This paper takes a more radical view. We argue that the move to stochastic governance, defined as the governance of populations and territory by means of statistical representations based on the manipulation of Big Data, is enabled by the moral economy of global neo-liberalism and that a fundamentally new form of policing social order is evident in currently emergent patterns of social controlling. Our conceptualization of moral economy needs to be unpacked at the outset because it is rather different from the one established in E. P Thompson’s famous essay The Moral Economy of the English Crowd in the Eighteenth Century [36] in which he sought to explain the meaning of pre-modern hunger rioters clashing with emerging market capitalism [37]. In Thompson’s formulation the hunger rioters of the eighteenth century acted in “the belief that they were defending traditional rights” and that in so doing they were “supported by the wider consensus of the community” ( [36], p. 78). For Thompson, the term ‘moral economy’ refers to “passionately held notions of the common weal” (ibid. p. 79) and is used as an antithesis of the ‘rational choice’ imperatives that characterize capitalist political economy (see also, [38]). The concept of moral economy has thereby been taken to refer to moral sentiments such as compassion and communal solidarity in the face of overweening power. In contrast, and echoing Simon [39], Wacquant [40] and especially Fassin [41], we observe the emergence of a new governmental rationality that both shapes and is shaped by the moral economy of the neo-liberal public sphere, in which the term moral economy refers to a set of values and emotions that make possible actions that would otherwise be deemed ill-willed, mean spirited and harsh. Fassin defines moral economy as “the production, distribution, circulation and use of moral sentiments, emotions, and values, norms and obligations in social space” (p. 263). We argue on the basis of the claim that the moral economy of neo-liberalism is plainly visible in the policing practices of stochastic governance.

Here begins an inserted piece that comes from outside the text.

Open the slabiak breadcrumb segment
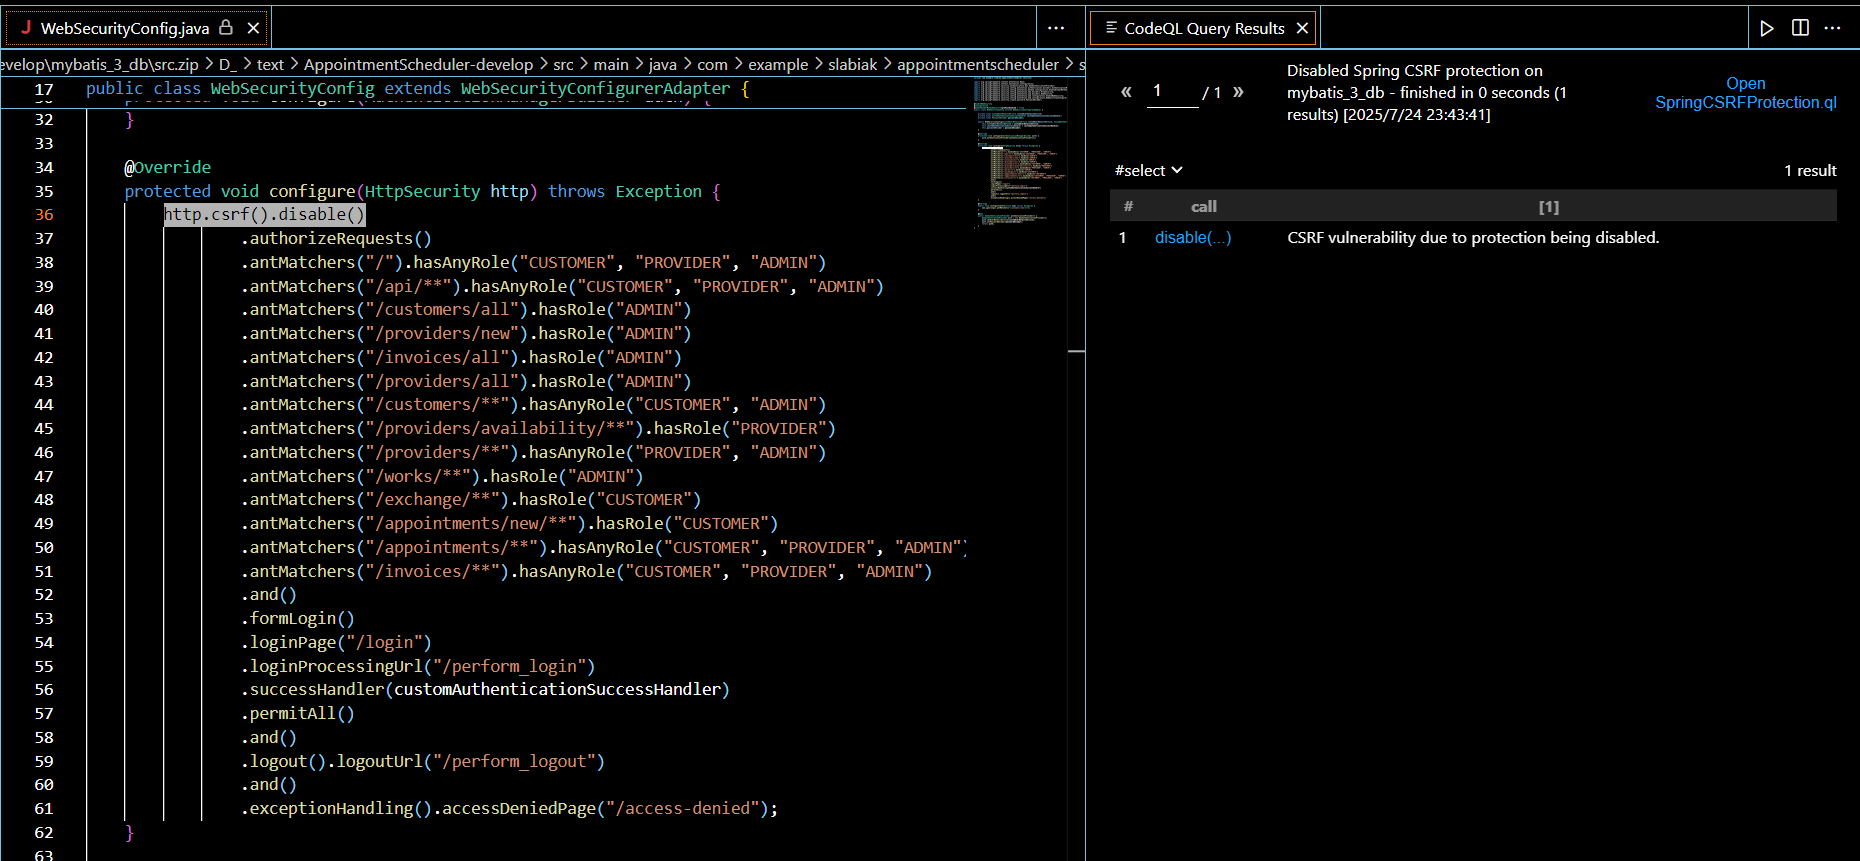This screenshot has width=1860, height=861. (852, 64)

The discussion of policing with Big Data that follows will illustrate this point. This paper considers the moral economy that both emerges from and is constitutive of stochastic governance. In what follows we explore policing power in its broad Foucauldian sense as ‘governance’ writ large [42] before going on to look at ‘predictive policing’ and the use of stochastic methods in the orchestration of policing in its more traditional sense [43]. Uncovering ‘policing with Big Data’ is a contribution to the critique of the moral economy of stochastic governance.

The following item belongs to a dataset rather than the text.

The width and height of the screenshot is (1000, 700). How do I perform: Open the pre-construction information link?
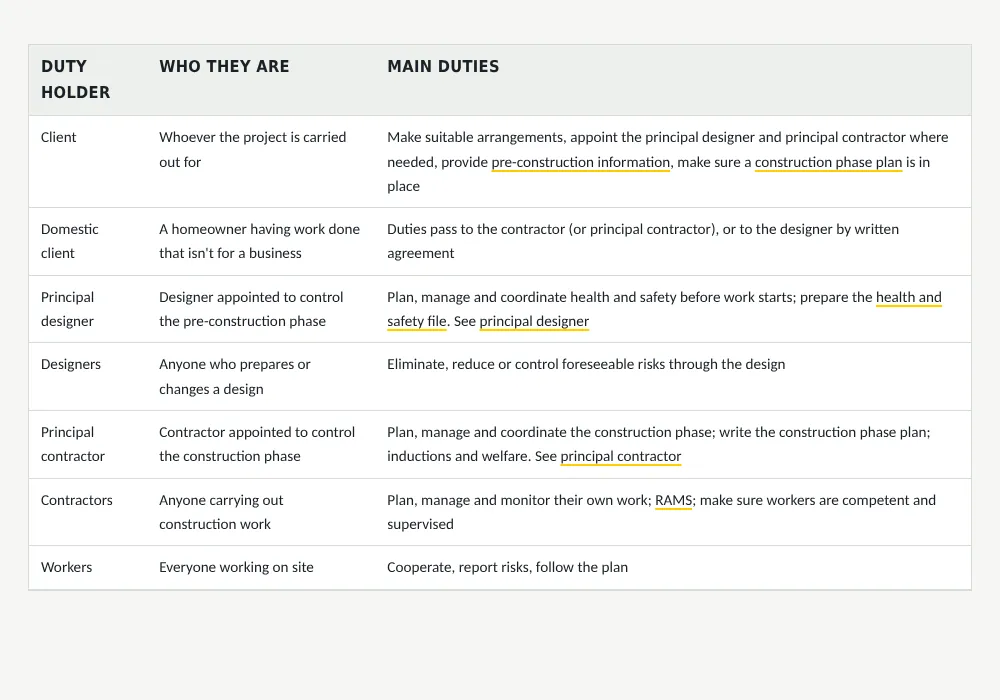(580, 162)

Visions of stochastic governance

There is a vein of socio-legal scholarship that considers policing in its widest sense – as the regulatory power to take coercive measures to ensure the safety and welfare of ‘the community’ – and with the plurality of institutional auspices under which policing takes place [42, 44]. With this broad conception of policing in mind, in this section we discuss certain manifestations of policing with Big Data. In so doing, we give practical substance to the theoretical notion of stochastic governance.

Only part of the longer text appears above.